TASK DIRECTIONS:
Among the records, which lines hold the word "avatar"? Pick them out.

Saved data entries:

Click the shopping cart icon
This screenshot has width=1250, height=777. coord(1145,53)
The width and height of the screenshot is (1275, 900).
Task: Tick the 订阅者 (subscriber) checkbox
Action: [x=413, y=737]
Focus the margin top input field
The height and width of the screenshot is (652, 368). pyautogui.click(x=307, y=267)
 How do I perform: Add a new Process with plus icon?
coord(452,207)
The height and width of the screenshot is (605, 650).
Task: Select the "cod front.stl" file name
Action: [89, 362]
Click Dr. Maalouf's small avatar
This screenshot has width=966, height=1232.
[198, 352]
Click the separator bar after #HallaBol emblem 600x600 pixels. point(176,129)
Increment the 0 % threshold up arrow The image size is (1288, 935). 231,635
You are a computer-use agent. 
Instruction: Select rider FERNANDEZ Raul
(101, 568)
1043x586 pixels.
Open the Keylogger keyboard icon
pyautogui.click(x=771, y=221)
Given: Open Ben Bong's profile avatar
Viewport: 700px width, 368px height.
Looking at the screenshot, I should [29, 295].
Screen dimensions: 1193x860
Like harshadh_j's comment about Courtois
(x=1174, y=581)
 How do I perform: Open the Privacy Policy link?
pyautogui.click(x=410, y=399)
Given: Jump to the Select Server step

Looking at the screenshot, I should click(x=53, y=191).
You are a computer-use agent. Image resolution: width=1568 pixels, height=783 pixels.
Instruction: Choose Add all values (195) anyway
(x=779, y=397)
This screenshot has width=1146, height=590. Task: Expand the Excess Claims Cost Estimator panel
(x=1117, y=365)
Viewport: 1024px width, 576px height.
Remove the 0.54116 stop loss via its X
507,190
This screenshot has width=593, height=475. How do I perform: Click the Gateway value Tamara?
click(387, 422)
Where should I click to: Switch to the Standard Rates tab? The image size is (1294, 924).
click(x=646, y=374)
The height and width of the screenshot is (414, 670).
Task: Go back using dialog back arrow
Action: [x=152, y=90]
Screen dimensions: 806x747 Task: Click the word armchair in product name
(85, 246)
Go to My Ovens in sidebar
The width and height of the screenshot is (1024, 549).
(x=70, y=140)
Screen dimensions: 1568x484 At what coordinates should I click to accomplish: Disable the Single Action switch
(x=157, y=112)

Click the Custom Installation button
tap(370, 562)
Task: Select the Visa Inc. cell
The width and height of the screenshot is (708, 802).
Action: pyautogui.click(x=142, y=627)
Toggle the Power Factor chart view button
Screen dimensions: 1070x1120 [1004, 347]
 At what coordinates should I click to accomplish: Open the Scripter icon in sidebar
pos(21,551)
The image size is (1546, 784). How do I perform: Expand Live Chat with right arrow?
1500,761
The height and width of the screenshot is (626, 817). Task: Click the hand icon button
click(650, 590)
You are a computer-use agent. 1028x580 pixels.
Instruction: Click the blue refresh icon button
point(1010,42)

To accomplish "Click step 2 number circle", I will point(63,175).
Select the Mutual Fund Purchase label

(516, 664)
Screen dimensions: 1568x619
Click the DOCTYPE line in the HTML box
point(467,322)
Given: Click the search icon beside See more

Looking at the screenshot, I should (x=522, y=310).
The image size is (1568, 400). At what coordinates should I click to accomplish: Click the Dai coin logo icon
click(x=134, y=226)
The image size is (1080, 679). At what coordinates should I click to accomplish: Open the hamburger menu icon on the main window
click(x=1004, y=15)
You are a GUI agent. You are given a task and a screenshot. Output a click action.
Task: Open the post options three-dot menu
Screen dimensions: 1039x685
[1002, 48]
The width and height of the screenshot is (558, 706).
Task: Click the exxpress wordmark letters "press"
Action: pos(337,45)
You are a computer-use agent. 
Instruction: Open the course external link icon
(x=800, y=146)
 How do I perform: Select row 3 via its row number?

EXPECTED OUTPUT:
Click Dr. Maalouf's small avatar
Given: Open Ben Bong's profile avatar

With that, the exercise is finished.